3. My seed grown Flame trees (Brachychiton acerifolius).
This is one down the road from our rental. I pass it on the school run most days. I love red gardens. One day we will have red everywhere. An explosion of colour and heat.
4. My cutting grown Poinsettias.
Another local treasure in a neighbour’s front garden. I planted ours next to the sea container to radiate some warmth. They’re an experiment but seem to be surviving the winter so far.
5. Seed grown Sweet Gums (Liquidambar sp.)
No red garden is complete without a few of these. I love the spiky seed balls and the carpet of leaves of all sorts of warm colours. Just got a new lot of seed from these trees in the old Midland Railway garden.
6. Proof some things are beautiful right now. Two and half years old and finally my Grevillea olivacea flower!
Well the frogs may not be here yet but the pond is waiting for them.
We don’t use garden chemicals often (hubby will sometimes use White Oil) so in our old house we had frogs galore.
There is nothing like sitting outside in the evening and hearing the frogs calling.

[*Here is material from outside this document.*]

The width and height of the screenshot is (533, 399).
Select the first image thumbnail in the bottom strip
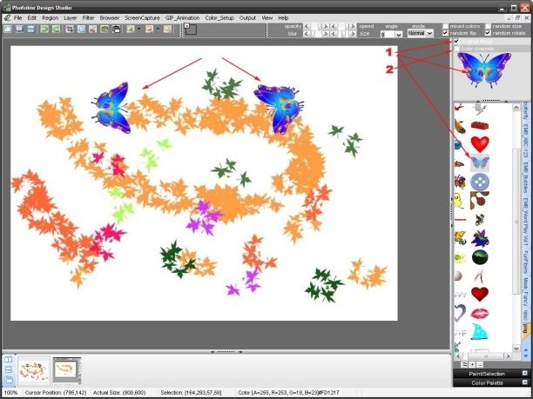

Plus frogs eat a lot of garden pests so it is a win for the garden too.
We may not have a house yet but we decided making a pond was a necessity.
Inexperience meant I’ve put the overflow pipe too low at one end, so on the opposite side the pond liner shows when the pond is filled. Arrgh.
I dug the pond and lined with chicken wire to act as a support to hold the concrete in place. Hubby mixed and I poured and smoothed. Paper mache at it’s finest.
Once cured we lined the concrete with white sand and then a pond liner sheet. People said this was overkill but we thought we may as well go all out the first time.
Then we began rock patrol. It took three small trailer loads of coffee rock to hold the liner down and in place (I folded it under on the edges). Plus a few wheelbarrows full of gravel to fill in the gaps in the rocks.
And finally some reeds in pots and submerged rocks to give the tadpoles (hope hope) somewhere to hide.
1. Pincushion Hakea at my son’s school. I’ve never really been a fan… Now I’ll have to pop over to Zanthorrea Nursery and get some for the block.
2. The Sundews are growing again! Only about the size of a thumbnail right now but by spring they will be flowering and even more lovely.
3. Acacia iteaphylla beginning to flower. This is the first year we have had flowers. They are 2 years old now.
4. Best wishes for survival to my mulberry which had to be transplanted (was growing where the new water tank is going). Hubby wants to hack it back but it was from a cutting so I’m not too worried. It will either live or it won’t.
5. Woohoo new leaves on the Macadamia. It seems to be settling in well here.
6. Mmmm 😊. Nothing says winter is here like the clover cover crop starting to grow. This is a mix of ‘dalkeith’ and ‘bindoon’ both subterranean clovers.
That’s my six. Thanks for checking them out. I can’t wait to see what others post.